RAW DATA below:
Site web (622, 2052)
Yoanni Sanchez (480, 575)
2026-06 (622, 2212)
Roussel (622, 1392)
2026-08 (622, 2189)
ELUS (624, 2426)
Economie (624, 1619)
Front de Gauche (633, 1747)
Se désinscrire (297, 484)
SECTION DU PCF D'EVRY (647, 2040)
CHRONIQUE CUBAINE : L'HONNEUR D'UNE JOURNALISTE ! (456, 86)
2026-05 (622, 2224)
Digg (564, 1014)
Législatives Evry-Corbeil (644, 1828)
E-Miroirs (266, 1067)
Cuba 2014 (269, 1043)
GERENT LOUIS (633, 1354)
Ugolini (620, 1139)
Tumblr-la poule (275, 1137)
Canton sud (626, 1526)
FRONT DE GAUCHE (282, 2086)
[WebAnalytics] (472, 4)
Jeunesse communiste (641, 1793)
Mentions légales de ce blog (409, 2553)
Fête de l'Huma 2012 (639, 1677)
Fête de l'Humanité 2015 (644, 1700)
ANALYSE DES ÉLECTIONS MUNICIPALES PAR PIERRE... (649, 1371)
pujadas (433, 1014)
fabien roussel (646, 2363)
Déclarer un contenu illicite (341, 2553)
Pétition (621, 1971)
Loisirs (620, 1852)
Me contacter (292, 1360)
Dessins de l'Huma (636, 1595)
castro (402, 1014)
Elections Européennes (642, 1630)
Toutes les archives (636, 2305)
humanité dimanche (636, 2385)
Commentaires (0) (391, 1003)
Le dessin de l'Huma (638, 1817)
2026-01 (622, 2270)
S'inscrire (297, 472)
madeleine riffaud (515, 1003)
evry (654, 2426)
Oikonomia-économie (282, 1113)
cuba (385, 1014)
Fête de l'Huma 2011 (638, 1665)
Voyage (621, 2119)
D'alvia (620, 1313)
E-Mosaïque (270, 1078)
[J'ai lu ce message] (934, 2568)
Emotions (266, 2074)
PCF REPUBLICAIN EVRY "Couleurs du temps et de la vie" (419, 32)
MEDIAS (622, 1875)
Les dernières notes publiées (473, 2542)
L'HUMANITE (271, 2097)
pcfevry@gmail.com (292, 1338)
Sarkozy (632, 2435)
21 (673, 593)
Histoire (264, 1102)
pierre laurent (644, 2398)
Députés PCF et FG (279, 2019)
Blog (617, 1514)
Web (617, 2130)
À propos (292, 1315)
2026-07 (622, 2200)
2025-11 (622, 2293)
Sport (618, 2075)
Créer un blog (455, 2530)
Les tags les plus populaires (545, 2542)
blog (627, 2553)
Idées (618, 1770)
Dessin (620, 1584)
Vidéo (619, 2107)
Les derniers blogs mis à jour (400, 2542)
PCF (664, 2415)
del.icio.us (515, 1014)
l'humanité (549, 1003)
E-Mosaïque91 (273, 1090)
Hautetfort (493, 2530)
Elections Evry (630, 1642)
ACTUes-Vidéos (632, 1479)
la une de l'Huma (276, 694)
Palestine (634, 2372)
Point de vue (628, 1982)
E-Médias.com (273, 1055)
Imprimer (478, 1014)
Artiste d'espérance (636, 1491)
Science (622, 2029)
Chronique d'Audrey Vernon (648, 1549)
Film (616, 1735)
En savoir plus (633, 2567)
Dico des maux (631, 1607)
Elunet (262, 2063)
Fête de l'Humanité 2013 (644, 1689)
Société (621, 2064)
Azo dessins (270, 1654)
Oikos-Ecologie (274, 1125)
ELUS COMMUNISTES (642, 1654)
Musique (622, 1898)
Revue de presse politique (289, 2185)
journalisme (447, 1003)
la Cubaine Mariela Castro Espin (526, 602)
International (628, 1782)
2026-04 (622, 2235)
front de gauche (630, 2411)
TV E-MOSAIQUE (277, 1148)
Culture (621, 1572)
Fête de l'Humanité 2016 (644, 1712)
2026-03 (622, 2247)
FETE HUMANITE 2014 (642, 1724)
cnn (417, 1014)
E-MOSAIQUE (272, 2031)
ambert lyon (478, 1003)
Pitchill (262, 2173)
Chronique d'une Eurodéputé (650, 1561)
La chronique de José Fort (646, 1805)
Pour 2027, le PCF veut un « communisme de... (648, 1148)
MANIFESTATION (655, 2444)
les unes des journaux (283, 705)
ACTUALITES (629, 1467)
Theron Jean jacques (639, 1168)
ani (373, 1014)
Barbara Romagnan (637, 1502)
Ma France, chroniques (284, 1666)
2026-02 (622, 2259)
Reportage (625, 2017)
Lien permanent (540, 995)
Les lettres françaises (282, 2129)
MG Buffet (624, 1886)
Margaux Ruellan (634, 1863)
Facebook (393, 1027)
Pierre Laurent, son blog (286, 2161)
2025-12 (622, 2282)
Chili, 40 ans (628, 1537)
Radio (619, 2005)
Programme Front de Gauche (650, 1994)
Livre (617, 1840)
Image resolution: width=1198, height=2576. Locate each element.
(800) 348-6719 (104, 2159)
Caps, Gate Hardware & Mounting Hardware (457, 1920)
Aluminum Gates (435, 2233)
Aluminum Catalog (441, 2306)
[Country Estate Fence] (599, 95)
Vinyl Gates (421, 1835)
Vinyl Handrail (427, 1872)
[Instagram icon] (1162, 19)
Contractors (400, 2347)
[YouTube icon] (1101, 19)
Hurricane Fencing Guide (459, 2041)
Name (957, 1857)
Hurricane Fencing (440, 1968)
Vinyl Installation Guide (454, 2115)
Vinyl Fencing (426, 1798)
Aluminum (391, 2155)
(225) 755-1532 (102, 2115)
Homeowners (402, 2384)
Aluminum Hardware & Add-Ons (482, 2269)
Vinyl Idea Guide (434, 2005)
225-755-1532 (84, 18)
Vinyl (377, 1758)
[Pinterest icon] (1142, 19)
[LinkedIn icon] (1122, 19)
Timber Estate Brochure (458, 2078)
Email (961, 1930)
End of RAW DATA.
THE TASK:
Search the entries above for the string "Aluminum". Copy each line in which it appears.

ANSWER SECTION:
Aluminum Gates (435, 2233)
Aluminum Catalog (441, 2306)
Aluminum (391, 2155)
Aluminum Hardware & Add-Ons (482, 2269)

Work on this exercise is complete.